Richard Marmorstein
Merged in a post:
Non-verbal sounds like laughing
Rakin Ishraq
Dia has the ability to add tags like (laughs) and (coughs) to cue non-verbal sounds. The TTS doesn't necessarily have to react to tags like this directly but there should be capabilities for saying something with a bubbly mid-chuckle tone, for example. More simply, being able to laugh when the user makes a joke is, in my opinion, an essential for immersive "empathic" voices. (I know Richard Marmorstein made a similar post but didn't include any details so I wrote this one)
K
Kirk
I have a Story Builder application for parents to design customized stories for their children. The user can choose a "Read to Me" feature which uses TTS by HUME AI. One thing that happens to be very entertaining to children when reading a story to them is to incorporate onomatopoeia or some other types of vocal bursts. So the inclusion of this feature does drive engagement and retains audible interest.
Richard Marmorstein
User @kirkrock in Discord reports this would be extremely useful for their TTS application that reads children's stories.
Rakin Ishraq
Being able to laugh when the user makes a joke is, in my opinion, an essential for immersive "empathic" voices.

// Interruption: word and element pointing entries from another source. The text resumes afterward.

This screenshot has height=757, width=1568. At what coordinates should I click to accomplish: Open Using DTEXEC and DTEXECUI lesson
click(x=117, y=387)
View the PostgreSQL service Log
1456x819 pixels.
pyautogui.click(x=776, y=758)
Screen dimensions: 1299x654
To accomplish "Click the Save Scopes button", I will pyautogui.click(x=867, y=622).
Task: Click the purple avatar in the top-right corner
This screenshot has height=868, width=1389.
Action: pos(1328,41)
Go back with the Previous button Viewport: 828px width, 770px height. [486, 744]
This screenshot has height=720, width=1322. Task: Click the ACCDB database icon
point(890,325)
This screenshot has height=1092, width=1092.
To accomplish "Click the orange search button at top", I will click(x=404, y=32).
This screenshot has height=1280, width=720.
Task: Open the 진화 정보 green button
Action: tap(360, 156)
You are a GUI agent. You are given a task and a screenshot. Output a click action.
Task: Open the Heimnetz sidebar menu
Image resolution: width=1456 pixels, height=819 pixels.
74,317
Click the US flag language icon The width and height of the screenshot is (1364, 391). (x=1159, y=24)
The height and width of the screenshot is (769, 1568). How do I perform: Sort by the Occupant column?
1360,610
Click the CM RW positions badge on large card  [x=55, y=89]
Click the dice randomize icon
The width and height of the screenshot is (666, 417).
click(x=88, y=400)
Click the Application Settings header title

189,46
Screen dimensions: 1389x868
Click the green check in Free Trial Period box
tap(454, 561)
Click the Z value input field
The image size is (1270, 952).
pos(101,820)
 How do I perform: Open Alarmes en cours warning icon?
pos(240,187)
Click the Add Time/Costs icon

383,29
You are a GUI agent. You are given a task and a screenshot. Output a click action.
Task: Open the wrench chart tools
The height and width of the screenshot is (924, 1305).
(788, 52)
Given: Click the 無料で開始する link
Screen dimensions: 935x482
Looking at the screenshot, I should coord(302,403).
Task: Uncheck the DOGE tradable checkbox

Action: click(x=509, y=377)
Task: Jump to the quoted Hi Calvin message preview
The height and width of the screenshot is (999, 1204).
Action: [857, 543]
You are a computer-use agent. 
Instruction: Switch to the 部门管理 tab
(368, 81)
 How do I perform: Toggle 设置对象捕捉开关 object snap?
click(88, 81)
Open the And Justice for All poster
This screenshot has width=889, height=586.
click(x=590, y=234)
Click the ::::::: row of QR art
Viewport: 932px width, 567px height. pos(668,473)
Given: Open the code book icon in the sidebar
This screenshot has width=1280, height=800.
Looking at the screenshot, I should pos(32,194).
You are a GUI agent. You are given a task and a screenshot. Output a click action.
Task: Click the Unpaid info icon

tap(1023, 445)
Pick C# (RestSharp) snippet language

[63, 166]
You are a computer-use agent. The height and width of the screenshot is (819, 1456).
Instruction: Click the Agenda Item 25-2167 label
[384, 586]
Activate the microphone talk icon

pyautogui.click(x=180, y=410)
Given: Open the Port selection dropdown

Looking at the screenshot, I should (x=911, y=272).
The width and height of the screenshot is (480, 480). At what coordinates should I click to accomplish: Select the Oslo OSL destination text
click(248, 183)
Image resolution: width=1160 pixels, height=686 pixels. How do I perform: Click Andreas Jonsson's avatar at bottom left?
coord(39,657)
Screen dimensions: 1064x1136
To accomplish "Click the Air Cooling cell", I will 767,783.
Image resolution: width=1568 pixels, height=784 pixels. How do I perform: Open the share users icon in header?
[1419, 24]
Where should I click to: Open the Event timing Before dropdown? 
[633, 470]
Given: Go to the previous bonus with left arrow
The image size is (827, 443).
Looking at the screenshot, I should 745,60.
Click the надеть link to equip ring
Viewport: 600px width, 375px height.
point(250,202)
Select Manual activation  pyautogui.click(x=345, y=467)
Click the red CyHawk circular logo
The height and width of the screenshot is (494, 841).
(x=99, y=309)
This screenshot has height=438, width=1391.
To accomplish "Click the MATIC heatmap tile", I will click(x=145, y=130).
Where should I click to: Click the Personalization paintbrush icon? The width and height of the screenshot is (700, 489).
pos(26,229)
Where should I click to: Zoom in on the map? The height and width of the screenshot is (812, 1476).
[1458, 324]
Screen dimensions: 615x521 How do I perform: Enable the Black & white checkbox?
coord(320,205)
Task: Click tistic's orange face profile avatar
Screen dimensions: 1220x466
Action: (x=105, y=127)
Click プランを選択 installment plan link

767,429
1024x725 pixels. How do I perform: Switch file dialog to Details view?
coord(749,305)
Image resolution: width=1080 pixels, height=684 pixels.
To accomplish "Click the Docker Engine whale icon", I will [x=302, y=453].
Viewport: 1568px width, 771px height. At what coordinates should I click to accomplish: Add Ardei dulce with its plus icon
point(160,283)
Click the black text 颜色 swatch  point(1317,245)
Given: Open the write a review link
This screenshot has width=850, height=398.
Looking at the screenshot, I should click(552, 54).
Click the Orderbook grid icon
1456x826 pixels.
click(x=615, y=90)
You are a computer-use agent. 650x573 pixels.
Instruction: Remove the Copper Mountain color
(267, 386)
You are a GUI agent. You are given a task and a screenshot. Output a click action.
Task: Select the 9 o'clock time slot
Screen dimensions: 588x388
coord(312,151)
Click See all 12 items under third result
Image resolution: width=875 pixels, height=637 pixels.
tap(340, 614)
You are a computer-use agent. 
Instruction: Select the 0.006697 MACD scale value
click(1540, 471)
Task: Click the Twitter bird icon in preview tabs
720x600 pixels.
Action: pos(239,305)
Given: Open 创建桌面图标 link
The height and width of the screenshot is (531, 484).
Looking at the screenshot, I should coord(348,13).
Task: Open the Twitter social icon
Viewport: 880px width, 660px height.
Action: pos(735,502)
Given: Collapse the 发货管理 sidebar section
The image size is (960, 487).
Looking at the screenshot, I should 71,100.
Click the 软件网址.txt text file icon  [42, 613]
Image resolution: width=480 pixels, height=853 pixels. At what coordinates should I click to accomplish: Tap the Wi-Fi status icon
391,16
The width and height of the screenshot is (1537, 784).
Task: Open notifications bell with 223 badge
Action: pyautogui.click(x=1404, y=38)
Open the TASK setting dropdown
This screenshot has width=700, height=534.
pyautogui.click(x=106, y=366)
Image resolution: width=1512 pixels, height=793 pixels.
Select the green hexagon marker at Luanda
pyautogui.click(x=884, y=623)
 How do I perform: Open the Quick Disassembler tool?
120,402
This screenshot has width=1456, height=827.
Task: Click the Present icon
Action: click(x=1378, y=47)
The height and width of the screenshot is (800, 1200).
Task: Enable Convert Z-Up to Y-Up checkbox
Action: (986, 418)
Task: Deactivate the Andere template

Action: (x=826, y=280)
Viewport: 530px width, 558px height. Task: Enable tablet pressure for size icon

As Francisco referenced, Dia has this capability and its certainly imperfect at times but it'd be great if this was considered for Hume.
F
Francisco Castillo
Yeah, what Dia (https://fal.ai/models/fal-ai/dia-tts) does with its non verbal sounds is awesome!
Generate non-verbal like (laughs), (coughs), (clears throat), (sighs), (gasps), (singing), (sings), (mumbles), (beep), (groans), (sniffs), (claps), (screams), (inhales), (exhales), (applause), (burps), (humming), (sneezes), (chuckle), (whistles)